The association between an employer and employee is mostly regulated by the employment contract in Singapore between the two parties. Commonly, according to the legislation in this country, the two of them are free to contract upon their own choice and any problems coming up between them would have to be solved by examining either the express and/or the implied terms of the respective contract. There are though certain limits imposed by the law. Our accountants in Singapore can provide more details on what these limitations are.

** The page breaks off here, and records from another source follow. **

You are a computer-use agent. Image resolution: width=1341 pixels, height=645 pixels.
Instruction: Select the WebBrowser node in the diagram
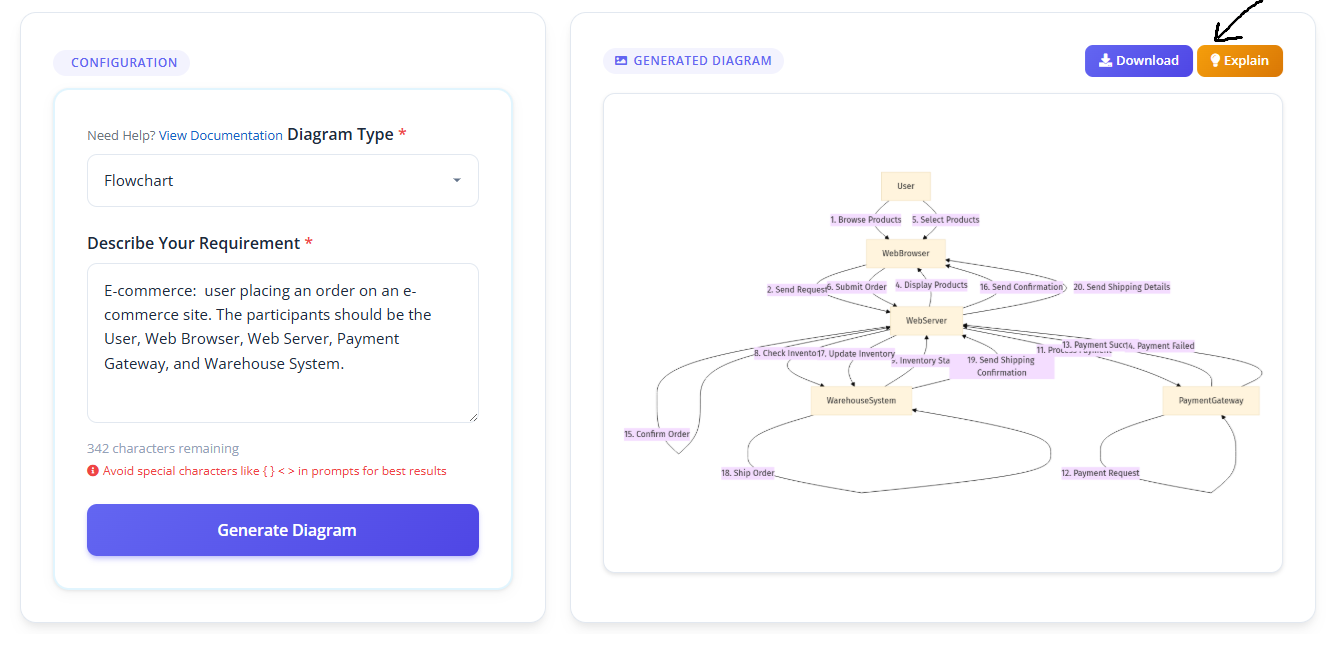(906, 253)
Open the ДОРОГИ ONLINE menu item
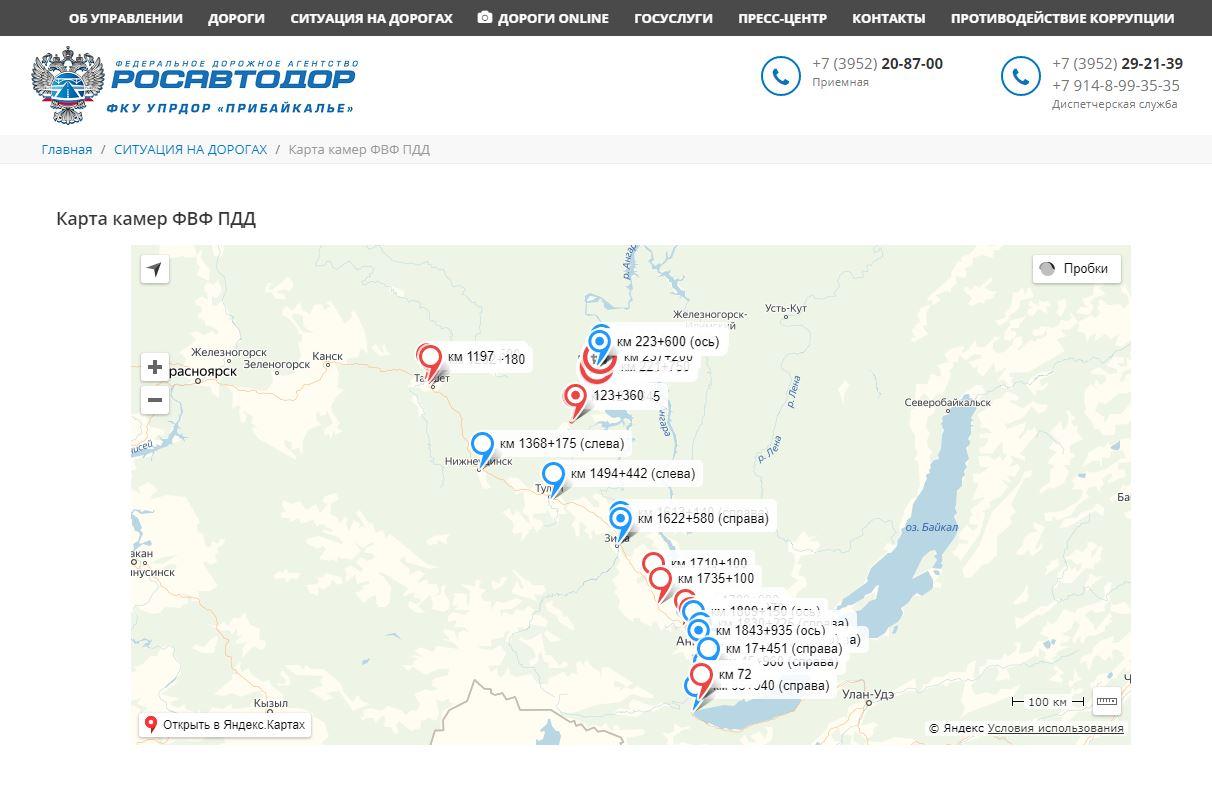The width and height of the screenshot is (1212, 786). coord(543,18)
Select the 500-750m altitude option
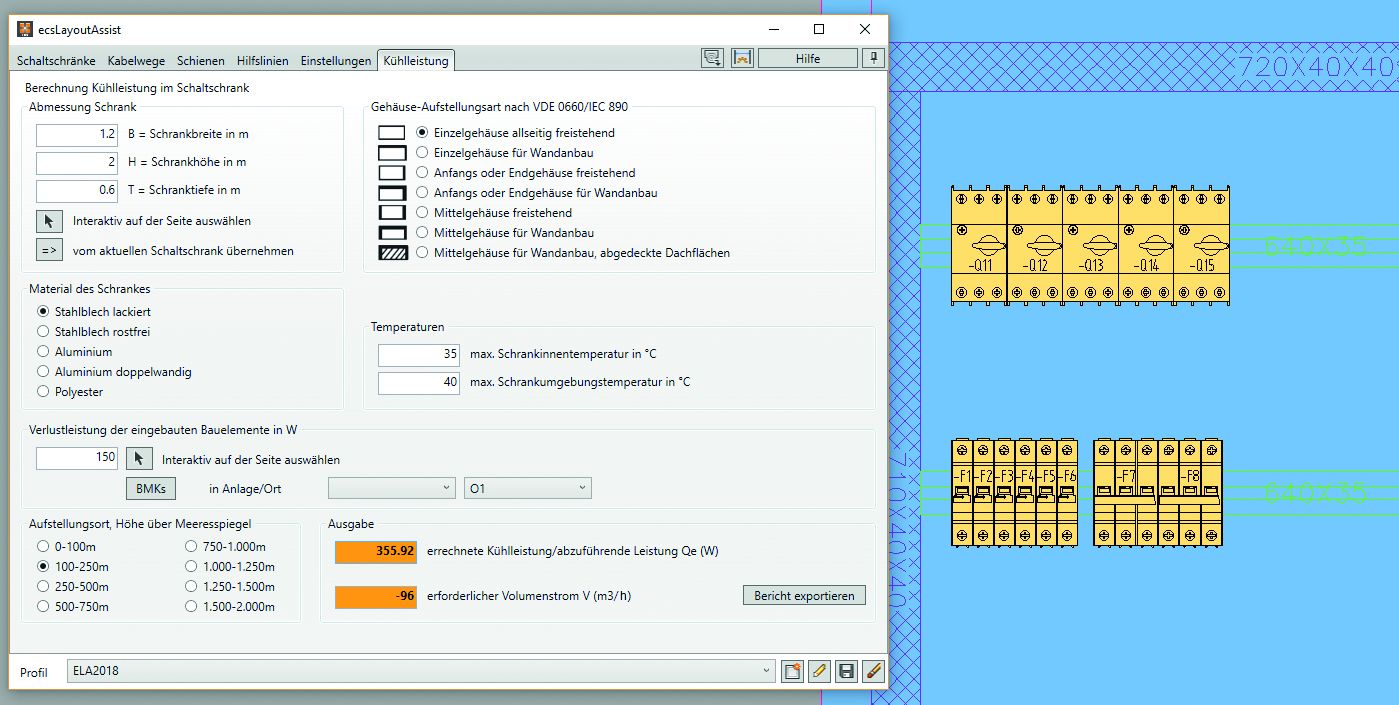The height and width of the screenshot is (705, 1399). pos(43,606)
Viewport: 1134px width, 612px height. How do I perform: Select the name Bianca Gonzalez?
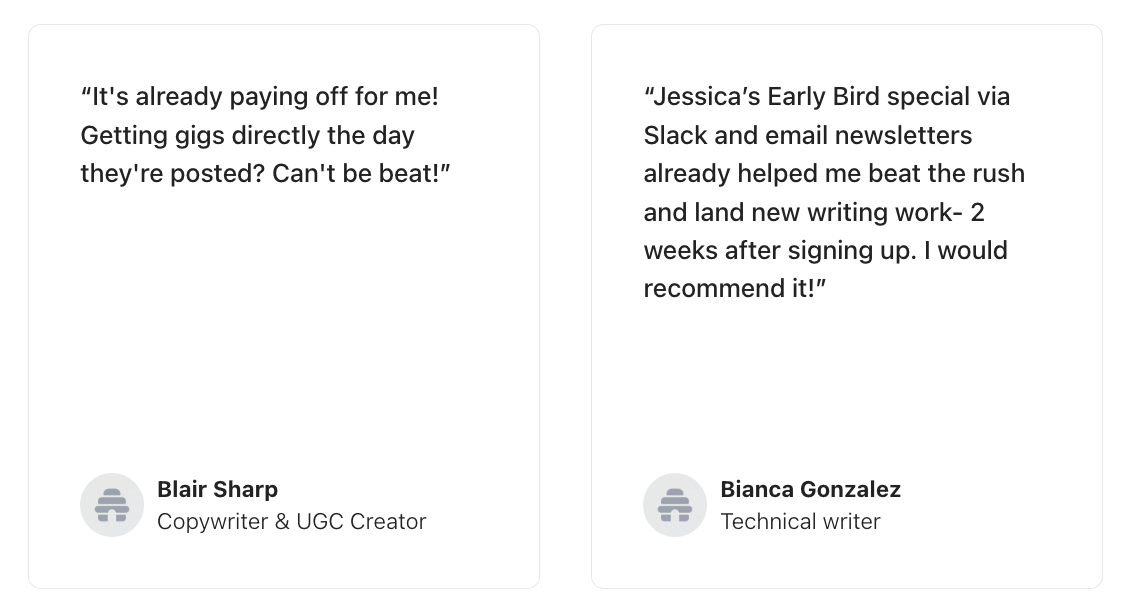(x=810, y=489)
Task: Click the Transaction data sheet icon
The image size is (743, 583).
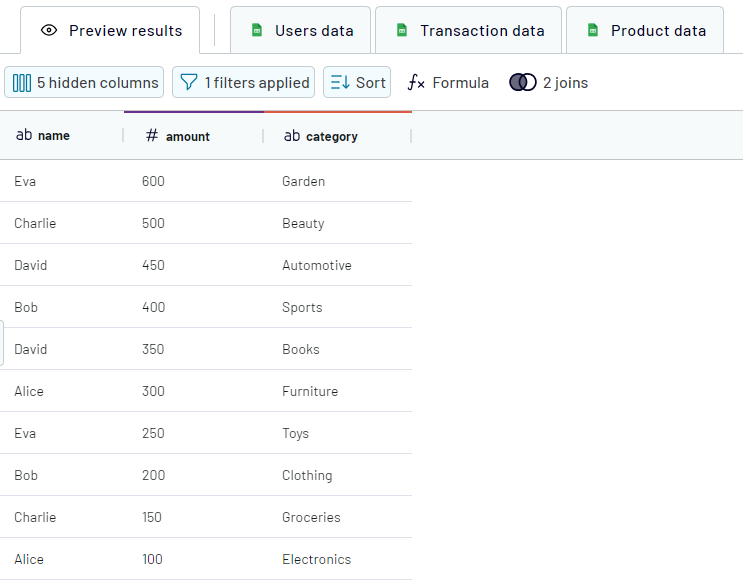Action: click(402, 31)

Main elements of an employment contract in Singapore
A characteristic employment contract in Singapore must contain the following details:
- Beginning of employment;
- Employment title and purpose;
- Hours of work;
- Probation period, if applicable;
- Employee’s duties and benefits (for example yearly leave, sick leave, maternity leave)
- End of contract – notice period; and
- Conduct code (for example being on time, no alcohol during working hours).
Employment legislation in Singapore
The employment contract in Singapore is regulated by the employment legislation which derives both from the laws issued by the Parliament, like the Employment Act, and the common law, which is comprised of previous cases and precedents.
The Employment Act in Singapore
The Employment Act (EA) in Singapore applies to all employees – no matter what their nationality is – who are under an employment contract in Singapore with an employer, except:
• an individual hired in a managerial or executive position who earns in excess of SGD 4,500 basic monthly payment;
• any seaman;
• any local worker; and
• any individual hired by a Statutory Board or the Government.
The Section IV of the EA, which stipulates the provisions for rest days, hours of work and other conditions of employment, relates only to:
• workmen who are remunerated maximum SGD 4,500 basic monthly payments; and
• non-workmen covered by the EA who are remunerated maximum SGD 2,500 basic monthly payment.
However, the above-mentioned Section does not cover individuals hired in a managerial or executive position. Our accountants in Singapore can give you more details on this matter.
Employees who work less than 35 hours per week are regulated by the Employment (Part-Time Employees) Regulations that deliver a certain flexibility for the employer as well as the employee, comprising the pro-rating of employment benefits, encashment of the yearly leave and others.